# J.V. Sharp Canning Co. early corker



## RIBottleguy (May 30, 2012)

This was part of my large haul recently.  I thought it was likely an English food jar, but while trying to decipher the monogram, I paged through the Red Book and behold!  RB-2619-3


----------



## epackage (May 30, 2012)

Popular among the tomato folks...[]


----------



## surfaceone (May 31, 2012)

Man, Taylor,

 You have been hitting on all fronts! Congratulations again.

 "Violet Brand Catsup, J.V. Sharp Canning
 Company, Williamstown, New Jersey" Pure Ketchup.

 A nice old thread HERE. And another that Furthers the Story.

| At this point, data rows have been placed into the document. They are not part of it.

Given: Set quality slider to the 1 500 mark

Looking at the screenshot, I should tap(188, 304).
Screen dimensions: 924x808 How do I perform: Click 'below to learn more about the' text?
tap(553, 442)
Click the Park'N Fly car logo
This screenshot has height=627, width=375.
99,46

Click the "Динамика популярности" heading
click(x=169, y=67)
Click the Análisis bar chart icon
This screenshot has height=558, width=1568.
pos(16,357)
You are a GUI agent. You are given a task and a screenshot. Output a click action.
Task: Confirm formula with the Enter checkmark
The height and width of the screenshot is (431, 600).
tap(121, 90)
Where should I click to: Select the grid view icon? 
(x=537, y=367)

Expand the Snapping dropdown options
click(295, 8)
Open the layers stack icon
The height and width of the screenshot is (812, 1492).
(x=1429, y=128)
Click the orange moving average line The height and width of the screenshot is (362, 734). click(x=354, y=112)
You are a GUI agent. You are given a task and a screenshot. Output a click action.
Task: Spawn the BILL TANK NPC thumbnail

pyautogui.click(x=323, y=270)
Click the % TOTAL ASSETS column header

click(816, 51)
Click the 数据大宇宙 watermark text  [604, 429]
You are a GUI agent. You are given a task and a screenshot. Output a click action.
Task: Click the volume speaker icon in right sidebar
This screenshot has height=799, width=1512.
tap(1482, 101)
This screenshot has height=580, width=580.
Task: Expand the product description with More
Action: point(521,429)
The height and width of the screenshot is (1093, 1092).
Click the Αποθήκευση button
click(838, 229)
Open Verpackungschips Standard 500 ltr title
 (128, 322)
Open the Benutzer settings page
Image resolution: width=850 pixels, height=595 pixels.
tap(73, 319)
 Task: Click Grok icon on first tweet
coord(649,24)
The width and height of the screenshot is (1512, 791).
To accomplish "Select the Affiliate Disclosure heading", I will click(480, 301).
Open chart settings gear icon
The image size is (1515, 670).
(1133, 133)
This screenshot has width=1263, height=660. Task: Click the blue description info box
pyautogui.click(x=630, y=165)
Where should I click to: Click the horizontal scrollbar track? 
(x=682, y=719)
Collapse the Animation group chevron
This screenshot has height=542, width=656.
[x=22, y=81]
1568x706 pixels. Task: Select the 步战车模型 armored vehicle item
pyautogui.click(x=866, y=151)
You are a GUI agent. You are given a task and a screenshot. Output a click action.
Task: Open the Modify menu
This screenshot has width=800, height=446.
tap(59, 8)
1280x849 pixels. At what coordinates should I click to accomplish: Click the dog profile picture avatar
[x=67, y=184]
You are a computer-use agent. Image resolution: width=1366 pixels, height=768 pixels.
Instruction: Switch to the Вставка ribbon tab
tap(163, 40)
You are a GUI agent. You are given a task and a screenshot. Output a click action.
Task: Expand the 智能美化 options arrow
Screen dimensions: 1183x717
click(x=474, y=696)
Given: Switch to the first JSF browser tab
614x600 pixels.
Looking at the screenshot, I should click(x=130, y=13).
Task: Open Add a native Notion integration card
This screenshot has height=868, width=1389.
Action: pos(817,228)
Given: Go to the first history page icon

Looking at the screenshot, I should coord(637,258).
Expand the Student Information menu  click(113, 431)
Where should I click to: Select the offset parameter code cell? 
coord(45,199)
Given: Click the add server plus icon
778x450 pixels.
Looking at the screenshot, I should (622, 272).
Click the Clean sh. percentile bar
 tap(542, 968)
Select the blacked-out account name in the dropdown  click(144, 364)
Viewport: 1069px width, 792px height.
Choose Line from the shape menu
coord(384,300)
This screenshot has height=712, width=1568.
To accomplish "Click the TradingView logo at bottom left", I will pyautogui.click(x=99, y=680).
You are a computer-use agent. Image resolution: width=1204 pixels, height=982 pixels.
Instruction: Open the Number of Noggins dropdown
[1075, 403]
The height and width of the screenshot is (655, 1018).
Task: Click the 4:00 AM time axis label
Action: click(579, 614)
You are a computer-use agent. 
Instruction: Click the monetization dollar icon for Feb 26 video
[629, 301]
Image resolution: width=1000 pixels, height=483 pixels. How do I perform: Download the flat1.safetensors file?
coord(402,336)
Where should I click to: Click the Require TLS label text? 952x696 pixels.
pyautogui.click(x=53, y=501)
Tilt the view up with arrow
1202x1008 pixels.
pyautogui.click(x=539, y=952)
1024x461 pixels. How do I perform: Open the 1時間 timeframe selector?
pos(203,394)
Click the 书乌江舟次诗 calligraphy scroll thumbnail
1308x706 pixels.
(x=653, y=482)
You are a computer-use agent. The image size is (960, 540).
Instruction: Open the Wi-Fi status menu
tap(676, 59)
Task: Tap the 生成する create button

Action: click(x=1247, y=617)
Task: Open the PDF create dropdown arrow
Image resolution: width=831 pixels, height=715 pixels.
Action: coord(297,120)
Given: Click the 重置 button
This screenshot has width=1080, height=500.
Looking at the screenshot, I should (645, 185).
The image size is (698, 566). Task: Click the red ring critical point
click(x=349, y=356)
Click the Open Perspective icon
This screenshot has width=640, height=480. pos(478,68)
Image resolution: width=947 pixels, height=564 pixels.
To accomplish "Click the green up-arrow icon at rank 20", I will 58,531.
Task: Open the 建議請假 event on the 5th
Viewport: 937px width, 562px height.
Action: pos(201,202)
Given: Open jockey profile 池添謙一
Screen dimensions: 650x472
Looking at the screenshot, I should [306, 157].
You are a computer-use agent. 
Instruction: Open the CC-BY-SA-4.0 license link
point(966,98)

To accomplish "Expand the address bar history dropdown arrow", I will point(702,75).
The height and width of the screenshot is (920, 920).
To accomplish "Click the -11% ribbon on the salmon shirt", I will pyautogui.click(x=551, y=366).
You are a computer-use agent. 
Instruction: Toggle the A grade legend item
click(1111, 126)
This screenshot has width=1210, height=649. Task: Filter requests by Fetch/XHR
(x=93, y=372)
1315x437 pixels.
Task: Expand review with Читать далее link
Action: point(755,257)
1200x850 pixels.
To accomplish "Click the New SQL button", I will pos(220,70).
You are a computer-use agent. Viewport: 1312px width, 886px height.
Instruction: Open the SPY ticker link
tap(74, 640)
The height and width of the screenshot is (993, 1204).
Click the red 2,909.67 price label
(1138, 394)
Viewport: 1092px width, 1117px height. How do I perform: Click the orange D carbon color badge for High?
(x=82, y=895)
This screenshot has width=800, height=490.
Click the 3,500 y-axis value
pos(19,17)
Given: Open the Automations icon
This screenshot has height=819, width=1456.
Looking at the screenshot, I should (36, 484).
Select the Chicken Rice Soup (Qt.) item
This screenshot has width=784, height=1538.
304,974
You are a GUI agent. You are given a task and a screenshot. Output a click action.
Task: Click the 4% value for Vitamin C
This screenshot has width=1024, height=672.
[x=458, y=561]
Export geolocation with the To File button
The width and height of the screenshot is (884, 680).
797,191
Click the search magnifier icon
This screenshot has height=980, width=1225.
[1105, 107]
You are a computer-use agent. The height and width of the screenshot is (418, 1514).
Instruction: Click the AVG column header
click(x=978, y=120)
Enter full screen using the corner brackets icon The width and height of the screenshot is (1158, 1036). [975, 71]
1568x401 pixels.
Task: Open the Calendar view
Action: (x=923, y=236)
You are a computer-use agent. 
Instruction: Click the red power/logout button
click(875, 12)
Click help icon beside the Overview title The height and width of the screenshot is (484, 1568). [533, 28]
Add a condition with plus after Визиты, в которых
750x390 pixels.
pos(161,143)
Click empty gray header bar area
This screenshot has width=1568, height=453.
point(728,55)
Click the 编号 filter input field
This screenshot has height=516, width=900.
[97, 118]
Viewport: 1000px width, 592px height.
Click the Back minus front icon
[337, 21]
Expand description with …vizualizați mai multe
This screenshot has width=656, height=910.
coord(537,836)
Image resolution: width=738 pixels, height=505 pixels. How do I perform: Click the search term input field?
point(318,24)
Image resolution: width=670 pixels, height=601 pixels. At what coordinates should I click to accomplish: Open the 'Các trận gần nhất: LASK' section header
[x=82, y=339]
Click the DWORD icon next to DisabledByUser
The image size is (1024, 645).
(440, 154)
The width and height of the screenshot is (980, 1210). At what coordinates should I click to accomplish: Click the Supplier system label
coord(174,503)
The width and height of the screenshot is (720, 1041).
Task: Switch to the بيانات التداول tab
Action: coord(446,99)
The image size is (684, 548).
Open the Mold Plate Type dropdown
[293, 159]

 "The Samuel Garwood family was living 1880 in Williamstown, Gloucester County, next door to Joanna's parents, where Samuel was involved in the glass manufacture business. In 1883, he was President of the J. V. Sharp Canning Company and was serving as Postmaster of Williamstown. In 1910, Samuel Garwood was President of a glass manufacturing business. Joanna reported she had borne 2 children, both then living. The death of Samuel Garwood was reported in the Boston "Daily Globe" of 4 April 1914 as "Samuel Garwood, president of the Williamstown Glass Company, which has an office in Boston at 265 Atlantic avenue, is dead at his home here, heart failure being the cause. He was a Director of the Atlantic City Railroad and the Port Reading Railroad, two of the reading systems lines in New Jersey. He was in his 69th year and is survived by a wife, a son and daughter." He was buried in the First United Methodist Church Cemetery in Williamstown, Gloucester County. In 1930, Joanna Garrwood, now widowed, was living in Williamstown with her daughter Helen Garwood. 

 The marriage of Samuel Garwood and Joanna B. Bodine, both of Williamstown, on 17 Oct 1872 in Thorofare, Gloucester Co., NJ was reported in the Woodbury "Constitution" of 23 Oct 1872. " From.

 "61  Jersey City  J.V. Sharp Canning Co., Williamstown, N.J. "clover honey"  Pure" Of Bees.

 "In 1865, the J.V.Sharp Company requested that the Williamstown Glass Works blow a glass container with a large mouth to permit the canning of tomatoes. The Sharp Company was based in Williamstown." From The Kepharts: Glass works in Williamstown


----------